## Short exercise
Rewrite the passage of the cricket blog that begins at the words "Pollock, the emerging" and stops after "uncovered a no-ball.", changing "nite" to "night".

## Source document
__________

Tuesday, December 21, 2010

Unendulkar, the Timeless

The quote below, amongst all I have read in past 5 years that praise or criticise him, best sums up the single biggest quality that defines the Sachin Tendulkar of today. Slyly, slowly and singlemindedly he has gone for the 10th mode of dismissal. Sachin has 'timed' everyone out through his continued love affair with Test cricket.

21 years after debut, it is quite extraordinary that he is likely to score as many centuries (6 achieved, 7 possible) in the current year as he got in 2 seasons even at the peak of his powers in 1998-99. To put in another yardstick, Sachin got as many tons in the first 4-5 years of his career and we all know how unimpressive he was in those days....

I won't be surprised if 40 years hence people start questioning the records when they chance upon this passage of his career. "This guy's incorrigible," the Mask would have remarked. Or in Boycs-ology terms, "it would take 10 horses to pull him off a cricket field."

Quite aptly, this quote has come up on Time magazine - or so I am told (apologies for not verifying). Enough of banter - 'time' to enjoy the quote:

"When Sachin Tendulkar travelled to Pakistan to face one of the finest bowling attacks ever assembled in cricket, Michael Schumacher was yet to race a F1 car, Lance Armstrong had never been to the Tour de France, Diego Maradona was still the captain of a world champion Argentina team, Pete Sampras had never won a Grand Slam.

When Tendulkar embarked on a glorious career taming Imran and company, Roger Federer was a name unheard of; Lionel Messi was in his nappies, Usain Bolt was an unknown kid in the Jamaican backwaters. The Berlin Wall was still intact, USSR was one big, big country, Dr Manmohan Singh was yet to "open" the Nehruvian economy. It seems while Time was having his toll on every individual on the face of this planet, he excused one man.

Time stands frozen in front of Sachin Tendulkar. We have had champions, we have had legends, but we have never had another Sachin Tendulkar and we never will."

Sunday, December 19, 2010

Pollock, the emerging commentator

Instance 1: Robin Jackman was discussing a replay of Ishant's reprieve last nite (3rd day close of play of Ind-vs-SA 1st Test at Centurion). Ishant, after apparently being cleanly caught of Morkel's bowling, was called back by umpire Ian Gould after he chose to check foot position of Morkel at delivery with 3rd umpire under the new regulations and uncovered a no-ball.

__________

## Listed entries

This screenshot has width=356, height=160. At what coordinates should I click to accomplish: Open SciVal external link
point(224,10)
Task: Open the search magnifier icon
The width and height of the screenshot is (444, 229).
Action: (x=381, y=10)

__________

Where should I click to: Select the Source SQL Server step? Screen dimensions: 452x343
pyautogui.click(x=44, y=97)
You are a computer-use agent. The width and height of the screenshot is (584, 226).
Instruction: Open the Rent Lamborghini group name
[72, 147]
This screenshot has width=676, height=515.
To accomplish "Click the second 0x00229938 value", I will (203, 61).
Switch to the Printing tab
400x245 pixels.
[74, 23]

__________

## Written answer
Pollock, the emerging commentator

Instance 1: Robin Jackman was discussing a replay of Ishant's reprieve last night (3rd day close of play of Ind-vs-SA 1st Test at Centurion). Ishant, after apparently being cleanly caught of Morkel's bowling, was called back by umpire Ian Gould after he chose to check foot position of Morkel at delivery with 3rd umpire under the new regulations and uncovered a no-ball.